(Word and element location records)
....
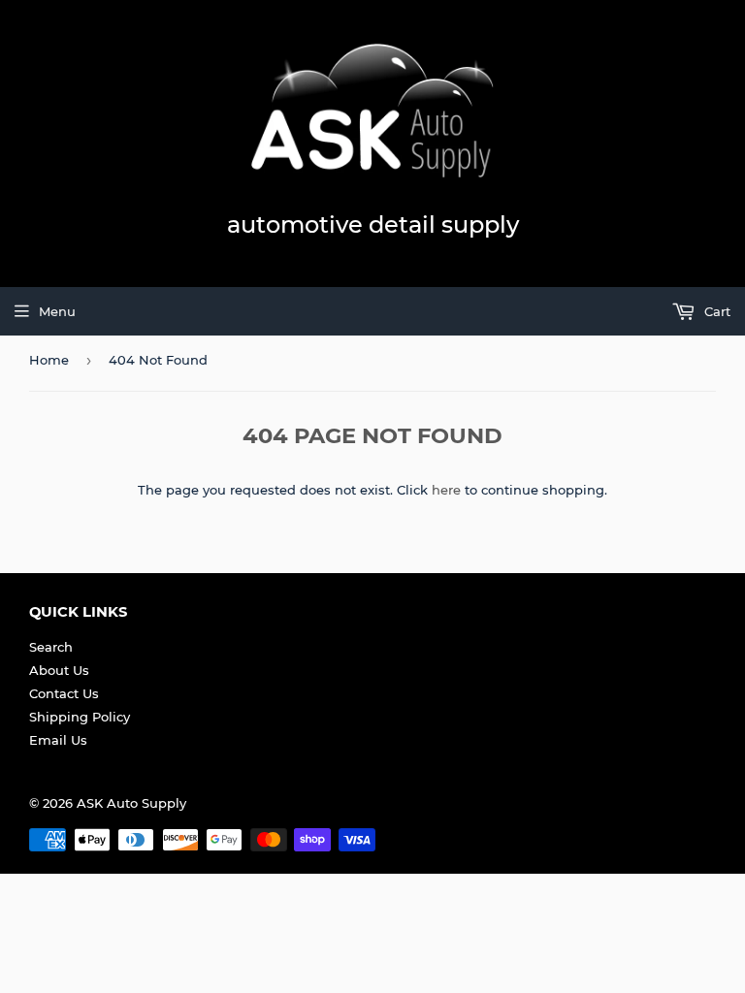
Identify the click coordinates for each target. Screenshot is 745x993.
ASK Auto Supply (131, 803)
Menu (57, 311)
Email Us (58, 740)
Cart (715, 311)
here (446, 489)
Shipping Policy (79, 716)
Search (51, 647)
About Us (59, 670)
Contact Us (64, 693)
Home (49, 360)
....
Set exercise: Change "Contact Us" to "Get in Touch" in the items above, and leave everything else the same. Do not include the pictures in your answer.

Right answer:
Identify the click coordinates for each target. Screenshot is 745x993.
ASK Auto Supply (131, 803)
Menu (57, 311)
Email Us (58, 740)
Cart (715, 311)
here (446, 489)
Shipping Policy (79, 716)
Search (51, 647)
About Us (59, 670)
Get in Touch (64, 693)
Home (49, 360)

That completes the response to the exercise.